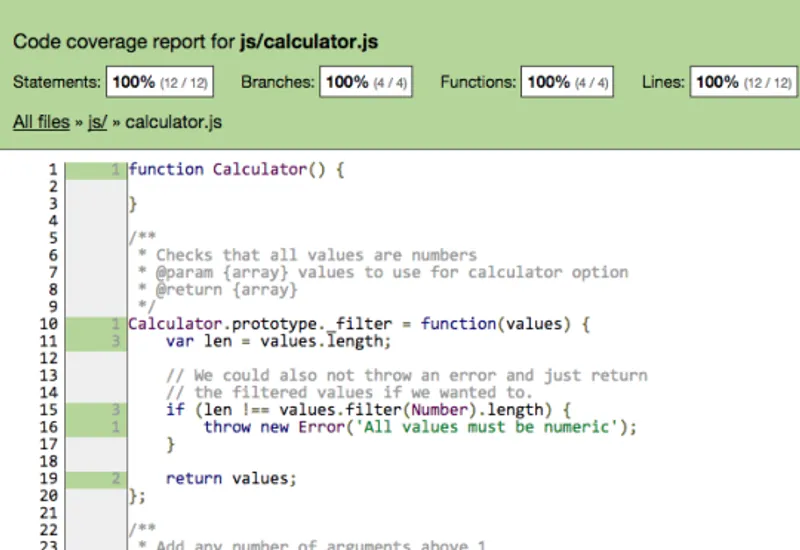The image size is (800, 550).
Task: Click the 'calculator.js' breadcrumb text
Action: point(173,122)
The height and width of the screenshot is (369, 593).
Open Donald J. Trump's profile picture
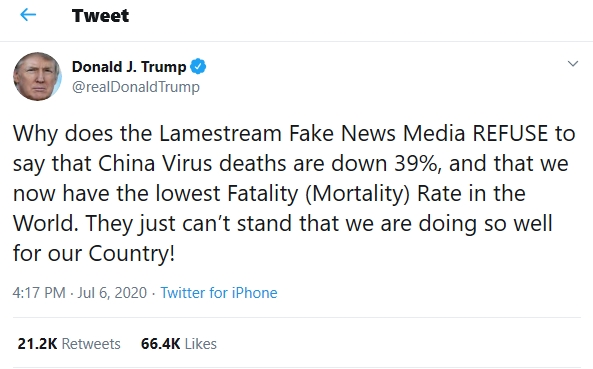coord(37,76)
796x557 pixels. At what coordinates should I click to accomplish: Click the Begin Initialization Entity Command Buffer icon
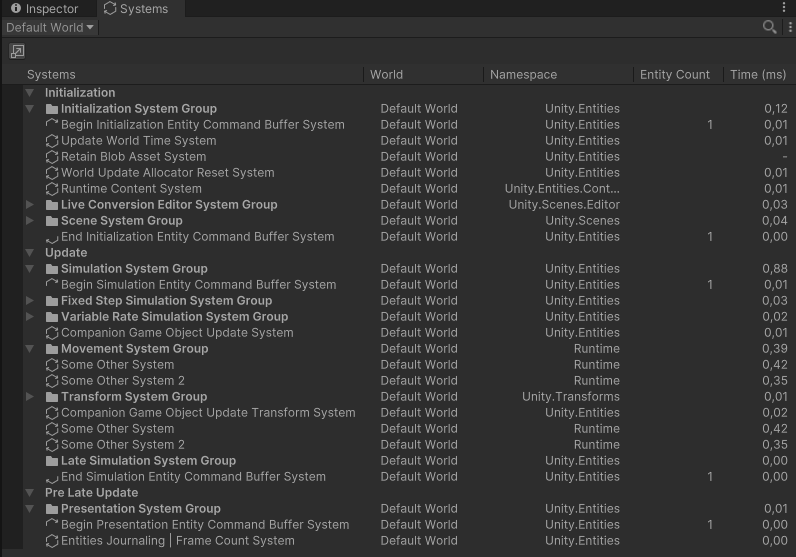click(x=52, y=125)
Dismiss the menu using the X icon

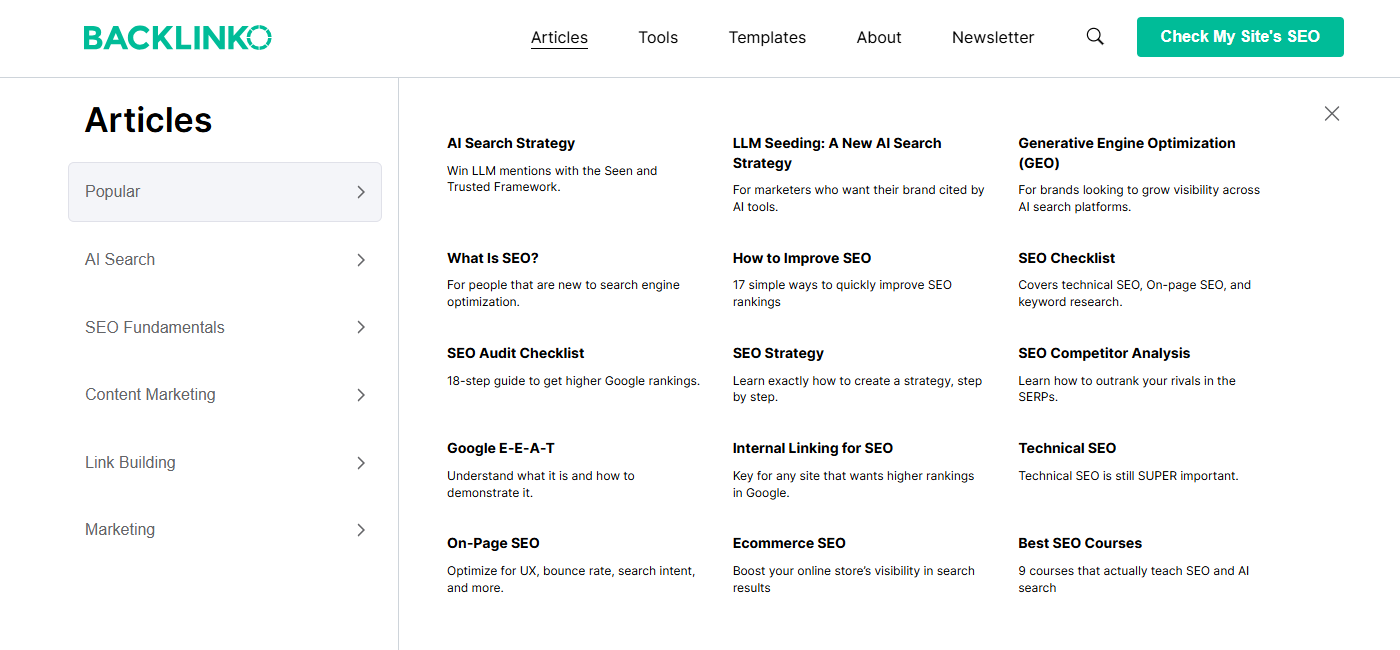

## Exercise aim
Print exactly the lines from the one containing "The height and" through the last line of the records, both included, and leave out the pictures.

## Exercise solution
The height and width of the screenshot is (369, 593).
Open Donald J. Trump's profile picture
coord(37,76)
796x557 pixels. At what coordinates should I click to accomplish: Click the Begin Initialization Entity Command Buffer icon
click(x=52, y=125)
Dismiss the menu using the X icon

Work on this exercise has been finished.